Species of grass-like plant

Carex conjuncta, known as soft fox sedge, is a species of sedge that was first formally named by Francis Boott in 1862. It is endemic to the central and eastern United States.

==Description==
Carex conjuncta is a clump forming herbaceous perennial. The old dried stems from the following season persist around the plant. It grows 40–80 cm tall with stems that are stout but soft, and typically 2 to 4 (though up to 10) mm wide. The perigynia are elongated, 3 to 5 mm long and approximately half as wide, broadest near the base and tapering to a toothed beak. The achenes are 2.2 mm long and 1.4 mm wide.
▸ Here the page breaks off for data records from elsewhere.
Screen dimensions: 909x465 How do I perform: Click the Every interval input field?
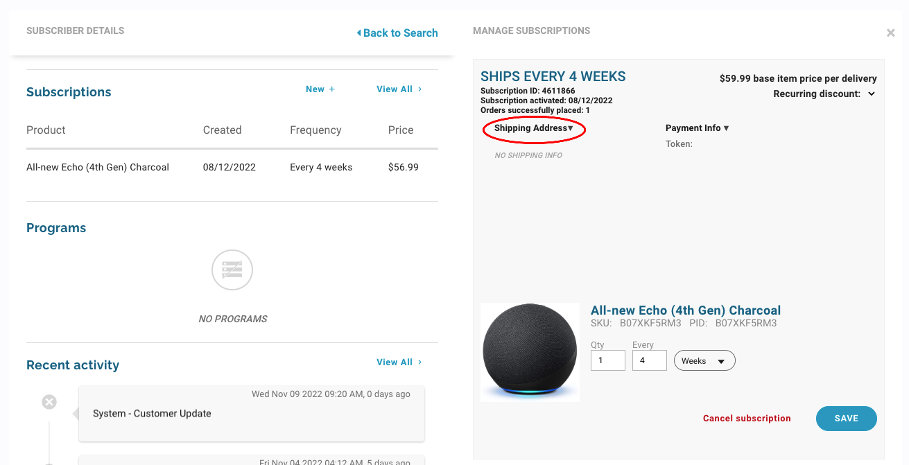tap(649, 361)
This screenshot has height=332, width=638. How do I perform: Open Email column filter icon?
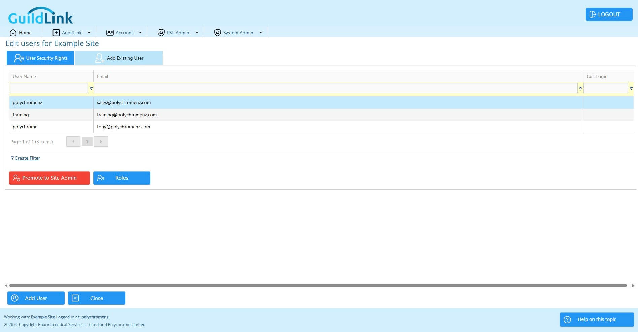tap(580, 88)
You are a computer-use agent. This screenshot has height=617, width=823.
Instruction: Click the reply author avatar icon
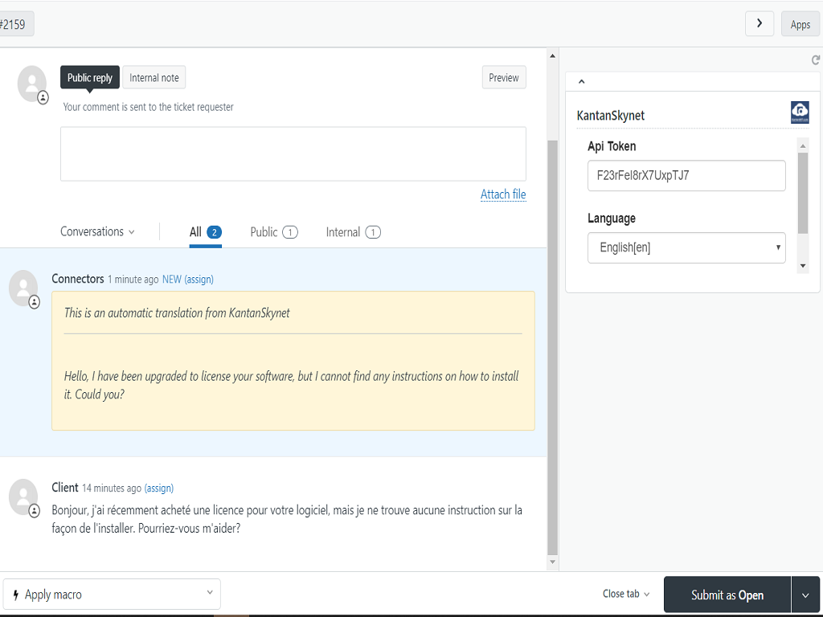pyautogui.click(x=32, y=84)
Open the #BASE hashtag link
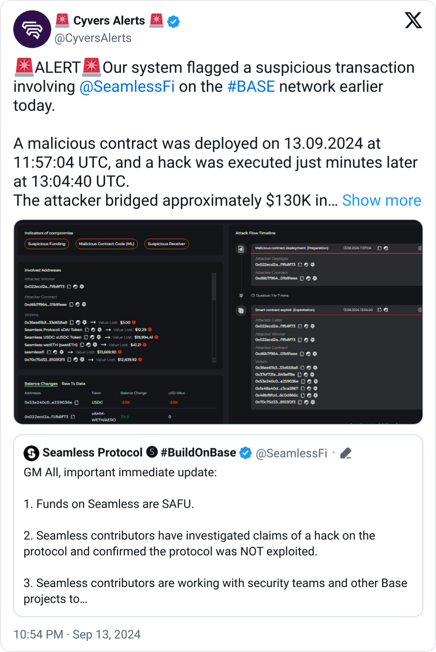Viewport: 436px width, 652px height. point(251,86)
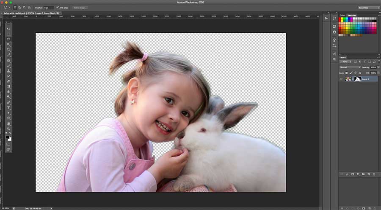This screenshot has width=381, height=210.
Task: Expand the Kind layer filter dropdown
Action: click(345, 62)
==Distribution and habitat==
The natural distribution of Carex conjuncta is in the United States from New York east to Minnesota and South Dakota, south to Virginia and Kansas. It is an uncommon species over much of its natural range, but is more common at the center of its range in Missouri and Illinois. Carex conjuncta is found in damp woods, hardwood swamps, wet meadows, and marsh edges.

In Minnesota it is known from a limited number of locations in alluvial forest in the Cannon River Valley, where it was first found in 1976. In Minnesota it grows in moist forests of Ulmus americana, Juglans nigra, and Acer saccharinum. These forests often flood in the spring, with soils remaining saturated all growing season. In Minnesota, other uncommon species found in association with Carex conjuncta include Carex davisii and Carex grayi.